# [Directions]
Return all the entries word for word.
##### Information supplied
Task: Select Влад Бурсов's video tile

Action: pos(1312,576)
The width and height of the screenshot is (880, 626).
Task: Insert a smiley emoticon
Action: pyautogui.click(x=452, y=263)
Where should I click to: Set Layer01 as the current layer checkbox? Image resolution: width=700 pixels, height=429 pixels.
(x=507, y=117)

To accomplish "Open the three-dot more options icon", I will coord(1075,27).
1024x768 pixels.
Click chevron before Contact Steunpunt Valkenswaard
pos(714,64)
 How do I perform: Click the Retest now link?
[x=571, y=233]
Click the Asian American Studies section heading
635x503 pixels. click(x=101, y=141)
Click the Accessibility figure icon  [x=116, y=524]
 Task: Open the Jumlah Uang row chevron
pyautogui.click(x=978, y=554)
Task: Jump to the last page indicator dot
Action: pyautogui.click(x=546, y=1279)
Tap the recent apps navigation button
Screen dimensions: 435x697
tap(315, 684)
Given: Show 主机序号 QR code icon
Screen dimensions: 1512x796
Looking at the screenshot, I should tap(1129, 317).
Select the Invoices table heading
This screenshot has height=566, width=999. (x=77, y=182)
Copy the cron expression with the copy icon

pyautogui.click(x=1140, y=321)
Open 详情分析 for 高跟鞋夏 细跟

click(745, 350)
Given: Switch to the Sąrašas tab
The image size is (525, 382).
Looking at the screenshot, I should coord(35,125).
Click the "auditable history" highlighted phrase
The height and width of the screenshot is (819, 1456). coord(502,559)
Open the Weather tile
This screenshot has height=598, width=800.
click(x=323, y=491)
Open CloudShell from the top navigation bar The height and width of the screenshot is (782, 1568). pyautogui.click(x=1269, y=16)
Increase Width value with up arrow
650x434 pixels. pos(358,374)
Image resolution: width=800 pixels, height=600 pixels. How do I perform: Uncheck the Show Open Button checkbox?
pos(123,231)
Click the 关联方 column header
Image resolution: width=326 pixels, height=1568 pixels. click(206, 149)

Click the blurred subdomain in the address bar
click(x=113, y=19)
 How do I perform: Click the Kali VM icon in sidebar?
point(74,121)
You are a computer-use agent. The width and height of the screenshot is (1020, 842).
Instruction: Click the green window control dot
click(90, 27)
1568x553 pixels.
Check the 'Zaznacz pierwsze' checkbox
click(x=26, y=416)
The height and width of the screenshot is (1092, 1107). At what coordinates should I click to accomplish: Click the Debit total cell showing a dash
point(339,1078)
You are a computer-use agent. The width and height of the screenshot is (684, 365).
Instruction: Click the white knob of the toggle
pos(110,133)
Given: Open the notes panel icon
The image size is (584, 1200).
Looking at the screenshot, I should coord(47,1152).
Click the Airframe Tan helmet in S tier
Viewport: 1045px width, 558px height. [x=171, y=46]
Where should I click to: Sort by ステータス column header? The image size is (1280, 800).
##########
# [Answer below]
Task: Select Влад Бурсов's video tile

Action: pos(1312,576)
The width and height of the screenshot is (880, 626).
Task: Insert a smiley emoticon
Action: pyautogui.click(x=452, y=263)
Where should I click to: Set Layer01 as the current layer checkbox? Image resolution: width=700 pixels, height=429 pixels.
(x=507, y=117)

To accomplish "Open the three-dot more options icon", I will coord(1075,27).
1024x768 pixels.
Click chevron before Contact Steunpunt Valkenswaard
pos(714,64)
 How do I perform: Click the Retest now link?
[x=571, y=233]
Click the Asian American Studies section heading
635x503 pixels. click(x=101, y=141)
Click the Accessibility figure icon  [x=116, y=524]
 Task: Open the Jumlah Uang row chevron
pyautogui.click(x=978, y=554)
Task: Jump to the last page indicator dot
Action: pyautogui.click(x=546, y=1279)
Tap the recent apps navigation button
Screen dimensions: 435x697
tap(315, 684)
Given: Show 主机序号 QR code icon
Screen dimensions: 1512x796
Looking at the screenshot, I should tap(1129, 317).
Select the Invoices table heading
This screenshot has height=566, width=999. (x=77, y=182)
Copy the cron expression with the copy icon

pyautogui.click(x=1140, y=321)
Open 详情分析 for 高跟鞋夏 细跟

click(745, 350)
Given: Switch to the Sąrašas tab
The image size is (525, 382).
Looking at the screenshot, I should coord(35,125).
Click the "auditable history" highlighted phrase
The height and width of the screenshot is (819, 1456). coord(502,559)
Open the Weather tile
This screenshot has height=598, width=800.
click(x=323, y=491)
Open CloudShell from the top navigation bar The height and width of the screenshot is (782, 1568). pyautogui.click(x=1269, y=16)
Increase Width value with up arrow
650x434 pixels. pos(358,374)
Image resolution: width=800 pixels, height=600 pixels. How do I perform: Uncheck the Show Open Button checkbox?
pos(123,231)
Click the 关联方 column header
Image resolution: width=326 pixels, height=1568 pixels. click(206, 149)

Click the blurred subdomain in the address bar
click(x=113, y=19)
 How do I perform: Click the Kali VM icon in sidebar?
point(74,121)
You are a computer-use agent. The width and height of the screenshot is (1020, 842).
Instruction: Click the green window control dot
click(90, 27)
1568x553 pixels.
Check the 'Zaznacz pierwsze' checkbox
click(x=26, y=416)
The height and width of the screenshot is (1092, 1107). At what coordinates should I click to accomplish: Click the Debit total cell showing a dash
point(339,1078)
You are a computer-use agent. The width and height of the screenshot is (684, 365).
Instruction: Click the white knob of the toggle
pos(110,133)
Given: Open the notes panel icon
The image size is (584, 1200).
Looking at the screenshot, I should coord(47,1152).
Click the Airframe Tan helmet in S tier
Viewport: 1045px width, 558px height. [x=171, y=46]
Where should I click to: Sort by ステータス column header? The image size is (1280, 800).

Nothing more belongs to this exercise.